Douglas A. McIntyre is the co-founder, chief executive officer and editor in chief of 24/7 Wall St. and 24/7 Tempo. He has held these jobs since 2006.

McIntyre has written thousands of articles for 24/7 Wall St. He is an expert on corporate finance, the automotive industry, media companies and international finance. He has edited articles on national demographics, sports, personal income and travel.

His work has been quoted or mentioned in The New York Times, The Wall Street Journal, Los Angeles Times, The Washington Post, NBC News, Time, The New Yorker, HuffPost USA Today, Business Insider, Yahoo, AOL, MarketWatch, The Atlantic, Bloomberg, New York Post, Chicago Tribune, Forbes, The Guardian and many other major publications. McIntyre has been a guest on CNBC, the BBC and television and radio stations across the country.
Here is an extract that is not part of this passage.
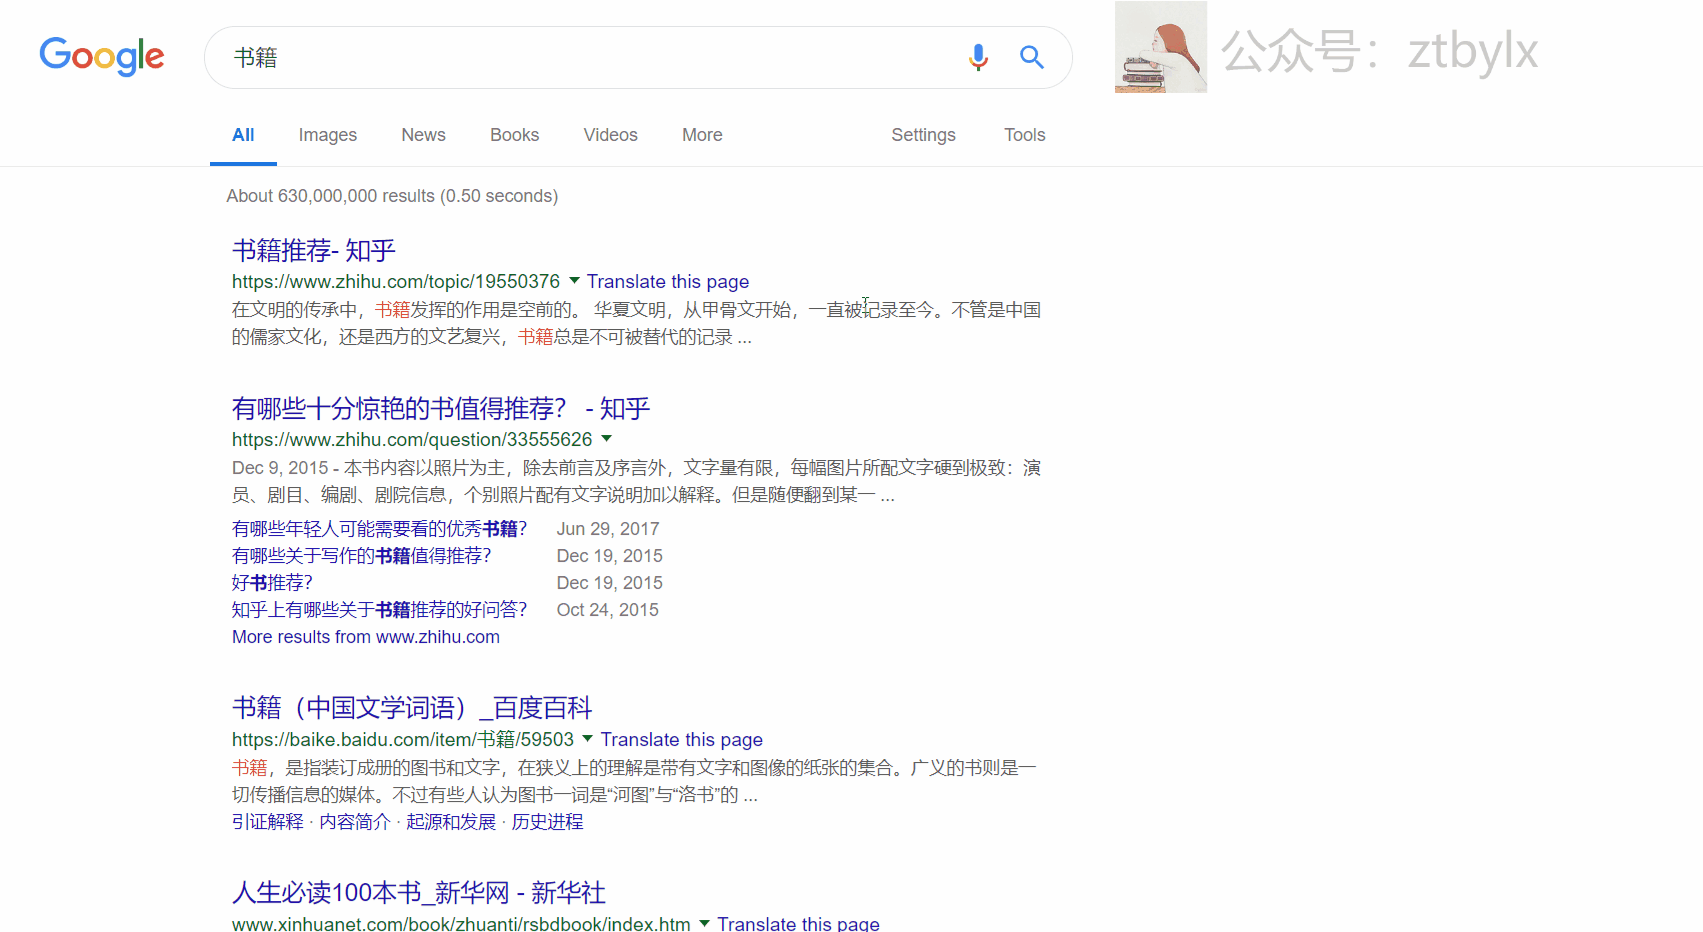The image size is (1703, 932).
Task: Expand dropdown arrow beside xinhuanet.com URL
Action: pyautogui.click(x=704, y=923)

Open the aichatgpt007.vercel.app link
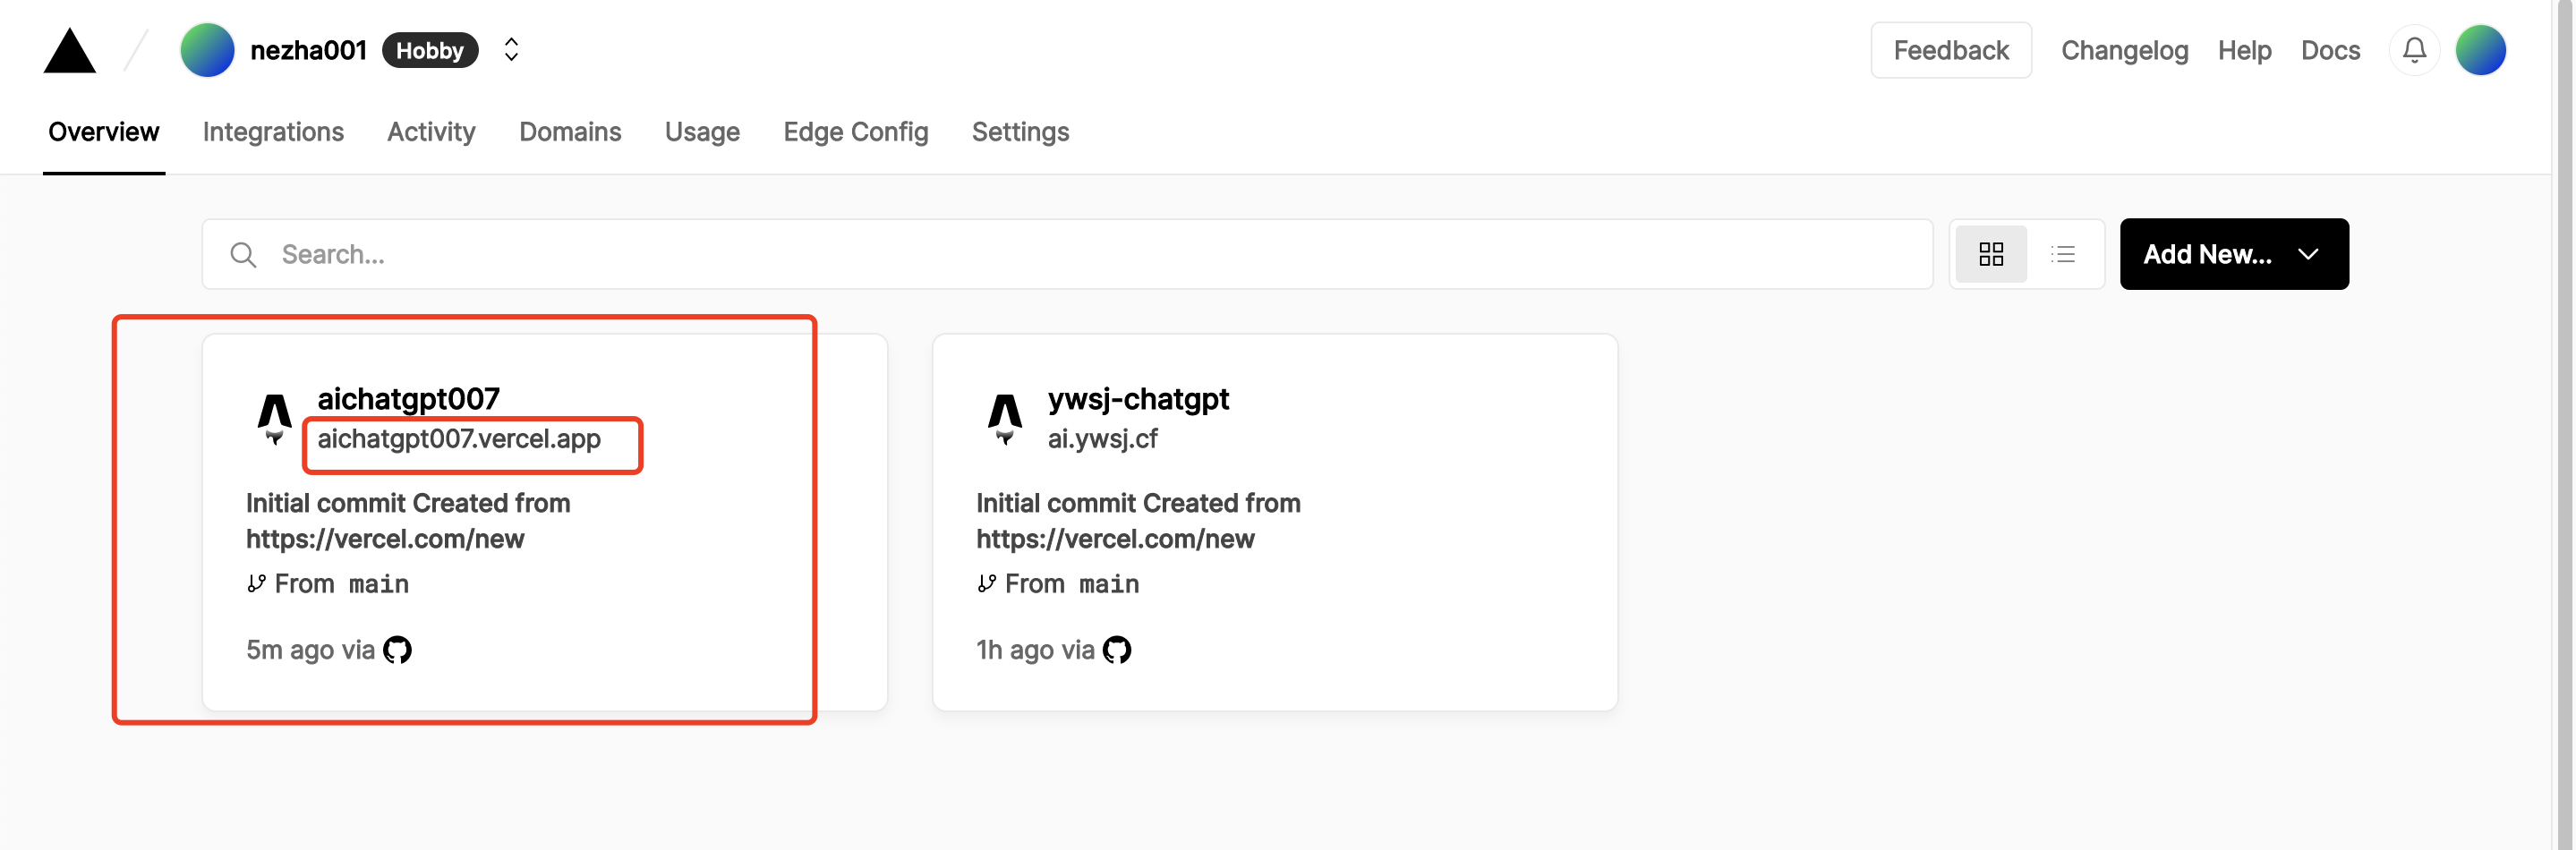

A magna cum laude graduate of Harvard College, McIntyre also was president of The Harvard Advocate. Founded in 1866, the Advocate is the oldest college publication in the United States.

TheStreet.com, Comps.com and Edgar Online are some of the public companies for which McIntyre served on the board of directors. He was a Vicinity Corporation board member when the company was sold to Microsoft in 2002. He served on the audit committees of some of these companies.

McIntyre has been the CEO of FutureSource, a provider of trading terminals and news to commodities and futures traders. He was president of Switchboard, the online phone directory company. He served as chairman and CEO of On2 Technologies, the video compression company that provided video compression software for Adobe’s Flash. Google bought On2 in 2009.